Consultations for French Policy
In November 2016, more than 100 French-speaking community leaders from across the province and across sectors participated in targeted facilitated in person
sessions to provide feedback on what should be considered in the future policy’s guiding principles.
In order to allow greater participation, interested Albertans had the opportunity to share their thoughts via an online survey that closed on November 20, 2016.
The input collected will be assessed over the next few months and will serve to inform the development of a policy document in 2017.
French Policy FAQ
Why is it important?
The development of a French policy supports the Government of Alberta’s commitment to strengthening its relationship with the francophone
community in a way that is respectful, proactive and collaborative. French is one of Canada’s two official languages and, by far, the most spoken and learned
language in Alberta schools other than English.
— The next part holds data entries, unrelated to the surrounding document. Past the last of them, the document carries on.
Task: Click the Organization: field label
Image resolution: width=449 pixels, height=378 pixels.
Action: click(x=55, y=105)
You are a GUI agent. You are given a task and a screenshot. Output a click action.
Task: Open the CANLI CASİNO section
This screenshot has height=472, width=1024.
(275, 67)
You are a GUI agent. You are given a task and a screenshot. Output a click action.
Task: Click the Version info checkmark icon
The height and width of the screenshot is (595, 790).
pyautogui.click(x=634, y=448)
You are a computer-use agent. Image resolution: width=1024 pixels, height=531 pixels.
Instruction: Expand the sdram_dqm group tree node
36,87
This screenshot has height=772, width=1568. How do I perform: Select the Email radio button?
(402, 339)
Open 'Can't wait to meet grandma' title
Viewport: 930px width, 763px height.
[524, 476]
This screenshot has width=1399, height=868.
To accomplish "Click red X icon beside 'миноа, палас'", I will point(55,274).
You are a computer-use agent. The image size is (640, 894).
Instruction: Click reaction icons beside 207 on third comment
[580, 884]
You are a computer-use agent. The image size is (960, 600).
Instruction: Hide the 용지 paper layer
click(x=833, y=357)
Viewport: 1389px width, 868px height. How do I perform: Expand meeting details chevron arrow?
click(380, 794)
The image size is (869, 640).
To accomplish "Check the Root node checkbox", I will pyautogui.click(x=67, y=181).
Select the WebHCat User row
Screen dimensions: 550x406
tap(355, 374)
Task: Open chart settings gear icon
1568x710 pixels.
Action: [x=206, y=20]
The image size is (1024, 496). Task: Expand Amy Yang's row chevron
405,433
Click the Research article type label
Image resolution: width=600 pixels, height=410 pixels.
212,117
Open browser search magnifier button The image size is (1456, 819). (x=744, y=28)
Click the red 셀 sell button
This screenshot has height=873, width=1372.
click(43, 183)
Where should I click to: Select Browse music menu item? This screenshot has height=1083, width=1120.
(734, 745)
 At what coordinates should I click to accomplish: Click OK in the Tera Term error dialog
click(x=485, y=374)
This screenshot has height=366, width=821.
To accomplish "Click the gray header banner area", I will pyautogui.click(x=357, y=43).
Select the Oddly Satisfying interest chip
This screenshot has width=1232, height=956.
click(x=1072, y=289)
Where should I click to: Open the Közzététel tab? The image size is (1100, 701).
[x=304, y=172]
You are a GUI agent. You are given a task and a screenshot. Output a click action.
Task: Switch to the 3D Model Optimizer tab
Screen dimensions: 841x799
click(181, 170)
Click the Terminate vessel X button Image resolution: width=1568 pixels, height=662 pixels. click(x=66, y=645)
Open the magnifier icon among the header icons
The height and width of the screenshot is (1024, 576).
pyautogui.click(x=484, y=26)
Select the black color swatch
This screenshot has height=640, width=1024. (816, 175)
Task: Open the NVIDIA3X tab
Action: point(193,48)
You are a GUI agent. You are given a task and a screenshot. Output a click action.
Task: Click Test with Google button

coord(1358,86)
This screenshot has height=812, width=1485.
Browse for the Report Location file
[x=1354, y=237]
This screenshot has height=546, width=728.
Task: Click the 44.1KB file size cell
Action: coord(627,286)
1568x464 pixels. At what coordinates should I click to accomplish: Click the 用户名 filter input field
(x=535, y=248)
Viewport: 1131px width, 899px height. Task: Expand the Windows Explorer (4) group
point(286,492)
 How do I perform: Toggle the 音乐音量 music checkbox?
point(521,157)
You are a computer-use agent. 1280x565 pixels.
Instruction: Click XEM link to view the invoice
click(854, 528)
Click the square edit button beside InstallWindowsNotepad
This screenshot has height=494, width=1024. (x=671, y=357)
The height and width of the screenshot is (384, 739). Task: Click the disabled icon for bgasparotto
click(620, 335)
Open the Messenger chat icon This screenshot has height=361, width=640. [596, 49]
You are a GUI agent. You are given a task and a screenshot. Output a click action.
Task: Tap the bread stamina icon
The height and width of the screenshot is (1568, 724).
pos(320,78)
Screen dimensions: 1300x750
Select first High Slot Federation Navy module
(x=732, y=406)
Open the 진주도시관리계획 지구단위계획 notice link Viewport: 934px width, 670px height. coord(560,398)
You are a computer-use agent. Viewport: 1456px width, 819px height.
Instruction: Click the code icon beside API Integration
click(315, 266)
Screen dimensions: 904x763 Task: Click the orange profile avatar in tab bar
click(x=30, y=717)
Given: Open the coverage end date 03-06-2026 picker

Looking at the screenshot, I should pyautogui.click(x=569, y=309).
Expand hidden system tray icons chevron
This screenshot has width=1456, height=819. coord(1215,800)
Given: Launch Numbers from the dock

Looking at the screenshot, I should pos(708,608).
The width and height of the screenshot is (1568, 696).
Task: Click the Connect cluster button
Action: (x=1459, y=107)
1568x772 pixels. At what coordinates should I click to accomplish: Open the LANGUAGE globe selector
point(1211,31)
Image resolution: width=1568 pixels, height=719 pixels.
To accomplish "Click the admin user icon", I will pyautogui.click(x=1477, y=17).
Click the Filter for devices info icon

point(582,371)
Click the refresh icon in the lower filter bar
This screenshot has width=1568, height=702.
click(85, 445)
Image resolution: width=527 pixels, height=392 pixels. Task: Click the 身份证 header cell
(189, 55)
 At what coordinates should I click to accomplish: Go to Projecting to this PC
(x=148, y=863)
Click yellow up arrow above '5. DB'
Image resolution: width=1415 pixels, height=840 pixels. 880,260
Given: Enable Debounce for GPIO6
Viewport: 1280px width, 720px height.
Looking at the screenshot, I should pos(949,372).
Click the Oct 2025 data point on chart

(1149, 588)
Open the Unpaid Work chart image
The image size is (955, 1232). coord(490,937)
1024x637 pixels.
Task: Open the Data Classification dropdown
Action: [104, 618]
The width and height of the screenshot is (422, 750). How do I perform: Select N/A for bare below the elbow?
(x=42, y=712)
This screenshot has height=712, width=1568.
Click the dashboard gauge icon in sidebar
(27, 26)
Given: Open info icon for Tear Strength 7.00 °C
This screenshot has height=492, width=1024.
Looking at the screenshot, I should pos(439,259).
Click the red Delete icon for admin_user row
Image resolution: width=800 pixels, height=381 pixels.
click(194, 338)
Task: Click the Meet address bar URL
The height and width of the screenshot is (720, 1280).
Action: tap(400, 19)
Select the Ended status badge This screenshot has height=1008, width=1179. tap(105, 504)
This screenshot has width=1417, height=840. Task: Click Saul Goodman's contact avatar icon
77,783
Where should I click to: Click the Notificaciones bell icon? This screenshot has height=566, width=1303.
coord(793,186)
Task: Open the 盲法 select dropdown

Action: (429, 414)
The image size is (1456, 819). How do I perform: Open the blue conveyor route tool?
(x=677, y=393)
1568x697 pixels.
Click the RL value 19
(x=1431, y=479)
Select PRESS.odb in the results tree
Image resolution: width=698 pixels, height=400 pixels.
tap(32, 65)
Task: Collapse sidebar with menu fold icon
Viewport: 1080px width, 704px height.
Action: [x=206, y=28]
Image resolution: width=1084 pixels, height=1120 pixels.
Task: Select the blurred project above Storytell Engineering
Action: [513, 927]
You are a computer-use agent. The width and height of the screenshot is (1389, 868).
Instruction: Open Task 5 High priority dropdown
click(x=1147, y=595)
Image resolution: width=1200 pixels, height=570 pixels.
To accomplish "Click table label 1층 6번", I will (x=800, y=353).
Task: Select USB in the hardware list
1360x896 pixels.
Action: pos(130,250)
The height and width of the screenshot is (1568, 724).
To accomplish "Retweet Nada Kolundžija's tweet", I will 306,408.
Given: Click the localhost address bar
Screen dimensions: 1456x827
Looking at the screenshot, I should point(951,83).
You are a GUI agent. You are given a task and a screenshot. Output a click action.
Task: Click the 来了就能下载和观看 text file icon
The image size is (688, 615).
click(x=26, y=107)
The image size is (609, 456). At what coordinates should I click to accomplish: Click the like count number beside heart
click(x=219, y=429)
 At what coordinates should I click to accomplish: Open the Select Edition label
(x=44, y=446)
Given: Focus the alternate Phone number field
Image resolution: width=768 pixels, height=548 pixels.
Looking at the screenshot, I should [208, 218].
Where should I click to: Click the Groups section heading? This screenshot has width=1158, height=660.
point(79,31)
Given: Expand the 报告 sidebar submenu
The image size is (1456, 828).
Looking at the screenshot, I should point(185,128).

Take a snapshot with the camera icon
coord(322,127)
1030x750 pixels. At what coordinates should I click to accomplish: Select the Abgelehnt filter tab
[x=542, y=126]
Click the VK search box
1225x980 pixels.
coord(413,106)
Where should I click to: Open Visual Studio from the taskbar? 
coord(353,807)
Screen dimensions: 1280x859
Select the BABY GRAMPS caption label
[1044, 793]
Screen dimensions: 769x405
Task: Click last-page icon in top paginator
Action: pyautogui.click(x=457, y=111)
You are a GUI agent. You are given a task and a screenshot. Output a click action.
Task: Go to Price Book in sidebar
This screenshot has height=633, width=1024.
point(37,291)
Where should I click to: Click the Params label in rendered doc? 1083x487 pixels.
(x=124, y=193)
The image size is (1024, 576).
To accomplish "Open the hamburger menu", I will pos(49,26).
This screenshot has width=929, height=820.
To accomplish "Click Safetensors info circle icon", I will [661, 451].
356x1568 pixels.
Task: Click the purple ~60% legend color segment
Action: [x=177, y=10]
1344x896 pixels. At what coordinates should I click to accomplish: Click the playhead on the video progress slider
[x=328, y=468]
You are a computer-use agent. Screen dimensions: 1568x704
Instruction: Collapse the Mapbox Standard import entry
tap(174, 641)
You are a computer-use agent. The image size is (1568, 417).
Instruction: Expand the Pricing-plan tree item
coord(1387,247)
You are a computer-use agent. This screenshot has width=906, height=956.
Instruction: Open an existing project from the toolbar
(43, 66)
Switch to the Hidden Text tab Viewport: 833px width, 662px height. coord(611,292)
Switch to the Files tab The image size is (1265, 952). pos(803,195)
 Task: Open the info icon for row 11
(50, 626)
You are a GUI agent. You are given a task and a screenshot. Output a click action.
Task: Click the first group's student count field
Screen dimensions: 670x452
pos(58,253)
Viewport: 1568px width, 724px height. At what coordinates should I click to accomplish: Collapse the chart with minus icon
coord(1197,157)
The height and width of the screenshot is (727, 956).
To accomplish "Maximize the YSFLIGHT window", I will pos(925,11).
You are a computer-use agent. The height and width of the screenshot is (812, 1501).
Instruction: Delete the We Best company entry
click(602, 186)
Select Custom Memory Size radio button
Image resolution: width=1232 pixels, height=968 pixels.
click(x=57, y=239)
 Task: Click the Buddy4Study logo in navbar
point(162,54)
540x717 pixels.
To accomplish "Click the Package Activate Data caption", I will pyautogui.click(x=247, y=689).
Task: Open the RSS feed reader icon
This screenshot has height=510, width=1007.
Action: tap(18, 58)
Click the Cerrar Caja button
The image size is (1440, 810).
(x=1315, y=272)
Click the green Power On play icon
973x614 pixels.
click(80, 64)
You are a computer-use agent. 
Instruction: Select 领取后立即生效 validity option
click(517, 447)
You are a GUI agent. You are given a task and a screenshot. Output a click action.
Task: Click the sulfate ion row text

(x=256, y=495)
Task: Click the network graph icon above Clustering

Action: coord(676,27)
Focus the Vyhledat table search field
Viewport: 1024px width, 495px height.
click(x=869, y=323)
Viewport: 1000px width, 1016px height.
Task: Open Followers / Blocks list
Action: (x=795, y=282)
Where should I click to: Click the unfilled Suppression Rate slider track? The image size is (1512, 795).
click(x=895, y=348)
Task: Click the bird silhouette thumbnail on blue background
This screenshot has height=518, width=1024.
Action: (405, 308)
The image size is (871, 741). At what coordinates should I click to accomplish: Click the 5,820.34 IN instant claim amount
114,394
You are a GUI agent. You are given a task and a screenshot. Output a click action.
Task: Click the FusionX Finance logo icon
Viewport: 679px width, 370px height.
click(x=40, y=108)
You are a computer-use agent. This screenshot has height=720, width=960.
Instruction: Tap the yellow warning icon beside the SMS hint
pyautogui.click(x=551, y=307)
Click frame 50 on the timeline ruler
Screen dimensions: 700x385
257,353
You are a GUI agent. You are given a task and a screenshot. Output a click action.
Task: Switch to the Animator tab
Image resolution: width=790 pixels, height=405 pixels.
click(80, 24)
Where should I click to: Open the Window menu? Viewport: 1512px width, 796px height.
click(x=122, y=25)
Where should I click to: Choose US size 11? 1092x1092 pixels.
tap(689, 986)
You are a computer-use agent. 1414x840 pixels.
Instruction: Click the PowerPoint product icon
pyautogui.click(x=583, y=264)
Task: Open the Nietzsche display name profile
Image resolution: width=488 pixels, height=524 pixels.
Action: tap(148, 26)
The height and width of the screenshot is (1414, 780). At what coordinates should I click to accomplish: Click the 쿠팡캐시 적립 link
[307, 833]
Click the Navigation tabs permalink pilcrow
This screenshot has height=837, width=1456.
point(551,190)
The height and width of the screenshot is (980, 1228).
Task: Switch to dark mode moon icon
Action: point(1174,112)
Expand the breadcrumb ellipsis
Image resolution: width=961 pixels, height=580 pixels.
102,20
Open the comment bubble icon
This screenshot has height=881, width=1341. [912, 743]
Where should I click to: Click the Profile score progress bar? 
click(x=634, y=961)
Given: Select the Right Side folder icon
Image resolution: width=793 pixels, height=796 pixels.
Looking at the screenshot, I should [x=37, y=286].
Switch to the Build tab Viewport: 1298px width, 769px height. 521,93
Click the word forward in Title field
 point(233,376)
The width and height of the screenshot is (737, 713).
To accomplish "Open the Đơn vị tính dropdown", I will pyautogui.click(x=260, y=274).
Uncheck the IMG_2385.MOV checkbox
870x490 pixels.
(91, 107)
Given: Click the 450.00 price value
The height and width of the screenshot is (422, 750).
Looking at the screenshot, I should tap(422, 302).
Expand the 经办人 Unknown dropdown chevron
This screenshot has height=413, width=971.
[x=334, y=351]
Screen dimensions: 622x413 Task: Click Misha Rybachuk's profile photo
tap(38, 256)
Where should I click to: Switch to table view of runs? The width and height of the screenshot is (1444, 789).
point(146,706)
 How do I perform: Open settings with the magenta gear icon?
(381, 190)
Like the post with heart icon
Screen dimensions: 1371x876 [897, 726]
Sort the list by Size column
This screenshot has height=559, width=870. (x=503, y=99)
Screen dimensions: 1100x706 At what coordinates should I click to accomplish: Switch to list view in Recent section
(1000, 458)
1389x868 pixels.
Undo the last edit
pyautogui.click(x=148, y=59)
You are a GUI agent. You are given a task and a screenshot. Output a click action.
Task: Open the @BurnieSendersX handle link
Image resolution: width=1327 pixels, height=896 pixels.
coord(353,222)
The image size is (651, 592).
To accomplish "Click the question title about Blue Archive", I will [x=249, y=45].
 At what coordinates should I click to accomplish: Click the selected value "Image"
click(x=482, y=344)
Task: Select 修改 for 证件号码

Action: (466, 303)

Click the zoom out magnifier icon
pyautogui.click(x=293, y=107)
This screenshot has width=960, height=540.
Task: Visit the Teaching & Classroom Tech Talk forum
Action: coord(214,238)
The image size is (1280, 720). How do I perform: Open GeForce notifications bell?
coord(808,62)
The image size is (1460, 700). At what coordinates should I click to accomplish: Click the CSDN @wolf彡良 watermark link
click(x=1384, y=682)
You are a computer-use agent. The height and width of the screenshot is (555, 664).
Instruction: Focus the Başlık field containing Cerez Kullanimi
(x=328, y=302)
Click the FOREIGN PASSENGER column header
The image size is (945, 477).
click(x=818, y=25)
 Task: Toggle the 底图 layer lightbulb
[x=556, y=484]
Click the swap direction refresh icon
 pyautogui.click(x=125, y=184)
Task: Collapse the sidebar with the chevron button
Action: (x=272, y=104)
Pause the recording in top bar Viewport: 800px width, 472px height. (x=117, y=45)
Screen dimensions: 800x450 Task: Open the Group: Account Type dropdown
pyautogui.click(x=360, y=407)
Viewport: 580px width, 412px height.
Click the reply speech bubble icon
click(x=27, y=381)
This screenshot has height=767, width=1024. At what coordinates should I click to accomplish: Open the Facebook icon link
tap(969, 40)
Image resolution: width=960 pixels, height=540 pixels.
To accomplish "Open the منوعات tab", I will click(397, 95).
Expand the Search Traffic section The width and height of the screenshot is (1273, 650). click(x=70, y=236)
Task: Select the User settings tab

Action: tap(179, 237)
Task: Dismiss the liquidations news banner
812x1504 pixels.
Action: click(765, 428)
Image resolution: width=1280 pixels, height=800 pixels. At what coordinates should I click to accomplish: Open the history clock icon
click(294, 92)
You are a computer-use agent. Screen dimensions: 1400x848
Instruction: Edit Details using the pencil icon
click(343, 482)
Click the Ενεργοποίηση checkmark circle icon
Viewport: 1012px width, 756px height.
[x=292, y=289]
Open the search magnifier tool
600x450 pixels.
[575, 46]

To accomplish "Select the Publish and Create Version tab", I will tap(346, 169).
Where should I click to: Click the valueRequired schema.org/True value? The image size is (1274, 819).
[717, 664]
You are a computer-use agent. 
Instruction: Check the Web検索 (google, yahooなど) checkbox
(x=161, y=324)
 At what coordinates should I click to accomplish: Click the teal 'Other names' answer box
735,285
A French policy would aim to create a coherent approach and enhance access to government services
What is government policy?
Policies are clear, simple statements of how a government intends to conduct its services, actions or business. They provide a set of guiding principles to help
with decision making.
A French policy will be just that: a series of principles that will guide how government can enhance its services in French. It will not
prescribe specific initiatives.
What are we consulting on?
We want to hear from participants about why something is important, more specifically, to help us identify what some of the underlying principles that government
could use to guide how it engages with French-speaking Albertans and how it develops and delivers services in French.
Who will benefit?
Primarily French-speaking Albertans will benefit through improved access to resources and services in French provided by the Government of Alberta including:
- Improved early childhood and health outcomes among francophone families
- More successful settlement and integration of French-speaking newcomers
- Enhanced preservation and promotion of Franco-Albertan heritage and history
- Increased visibility and celebration of francophone arts and cultures
Since 1996, Alberta’s francophone population has increased by more than 40%. Approximately 238,000 Albertans speak French and close to 200,000 students are enrolled in Alberta’s various French-language education programs.
What does this mean to Albertans?
The overall goal is to help government be more aware of and responsive to the needs of French speaking Albertans when delivering services to the community.
The policy also has the potential to enhance Alberta’s attractiveness as a destination for interprovincial migration, immigration, tourism and investment.
What will it cost?
A number of services in French are already being provided by the Government of Alberta in areas like education,
access to justice, arts and heritage.
There is a common understanding between the Government of Alberta and francophone community representatives that we are working towards long-term incremental
change. To start, government will focus its attention on cost neutral or no cost initiatives - things that we can do differently, more efficiently and more
effectively. We will look at maximizing existing investments, specifically using existing federal funding administered by Culture and Tourism’s Francophone
Secretariat and leveraging existing community resources and networks. Having a policy will also put Alberta in a better position to get more equitable funding from
Do other provinces have a French policy?
To date, Alberta is one of two provinces without a policy or legislation on French-language services. All other jurisdictions have a policy or legislative
framework governing their approach to services for their French speaking communities.